As the print viewed was a re-release print, the onscreen credits were taken from a screen credit billing sheet in the Twentieth Century-Fox Records of the Legal Department at the UCLA Theater Arts Library. The main character in this film is based on the gambler Arnold Rothstein, who, according to modern sources, acted as a go-between for businessmen and criminals in their dealings with New York politicians and police. Rothstein was reported to have devised the Black Sox scandal during the 1919 World Series. He was shot during a poker game and died two days later, November 6, 1928, without revealing his killer. Variety noted that at the time of the film's release, Rothstein's murder was still unsolved and commented that the character "Murray Golden," "resembles the noted Broadway gambling man in his moods and methods, many of which will be recognized by those who knew or studied him." New York Times called Spencer Tracy's portrayal "as thorough a characterization as has been seen on the screen."
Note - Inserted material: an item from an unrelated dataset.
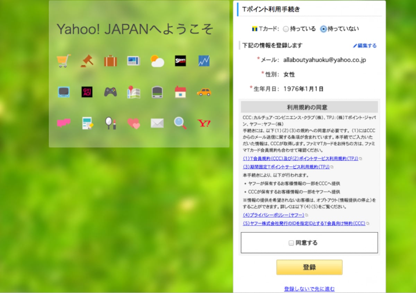The width and height of the screenshot is (416, 293).
Task: Click the auction gavel icon
Action: (87, 61)

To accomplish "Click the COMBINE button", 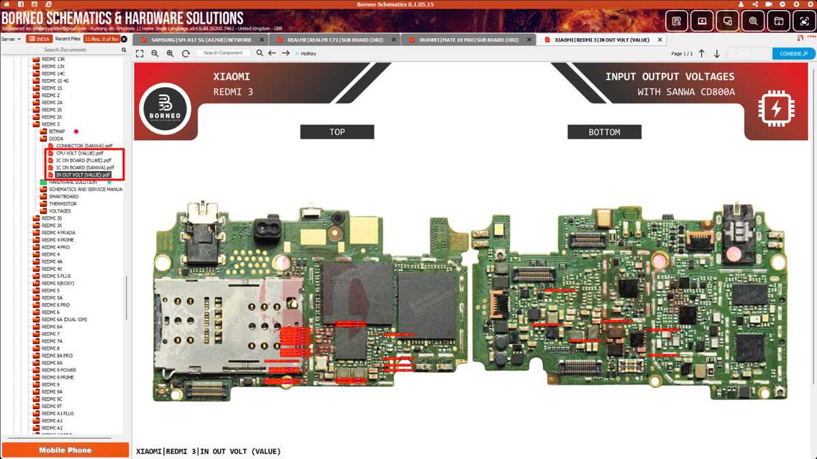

       According to information in the legal files, on July 11, 1933, Fox took out an option on a story to be written by Mrs. Carolyn Behar, formerly Mrs. Arnold Rothstein, which would "exploit and describe the activities, incidents and events in the life of Arnold Rothstein." A separate agreement gave Fox the right to furnish a ghostwriter to work with Behar if the work was not completed by October 1, 1933. The book, which was also entitled Now I'll Tell and published by the Vanguard Press on May 3, 1934, was written by Behar under the name Mrs. Arnold Rothstein, in collaboration with Donald Henderson Clarke. Fox obtained all rights to the book, except publication rights. Behar read the shooting script by Edwin Burke, which was finished before her book was completed, and signed a statement that read, "Some of the incidents included in the continuity are not based on real facts or incidents in the life of the late Arnold Rothstein and as to these incidents, I do not make any representations to the public or otherwise that they are true, but if these incidents are used in the picture, I will have no objection to their use, provided, I am not called upon to state to the public that they are actual happenings."
       In an affidavit relating to a plagiarism claim concerning the ending of the film, Burke stated that the ending he wrote was developed from a suggestion made by Rothstein's black secretary, Thomas Farley. Fox had authorized Burke to travel to New York to interview Farley and some underworld characters, and Farley related an incident in which he found Rothstein fooling with a revolver in his office. Farley told him, "If I were you, Mr. Rothstein, I would not use that revolver," and Rothstein replied, "If I had any guts, I would use it." They left the office together and took a taxi, and when, at an intersection, Rothstein left the taxi, he was almost struck by a couple of cars. Burke stated in the affidavit that the film's ending was derived from that incident.
       This was the only complete film that Burke, a Fox contract writer, directed; the previous year, he had co-directed retakes on Hello Sister!. According to the legal records, Fox hired a camera crew consisting of Sol Halprin and Larry Williams to take various shots of New York and the vicinity for this film and One More Spring (see below). Fox also received permission to take certain shots and stills of the interior of "Lindy's Restaurant" to be used in the film. Allen Jenkins was to be loaned by Warner Bros. for a role, but the agreement was not executed.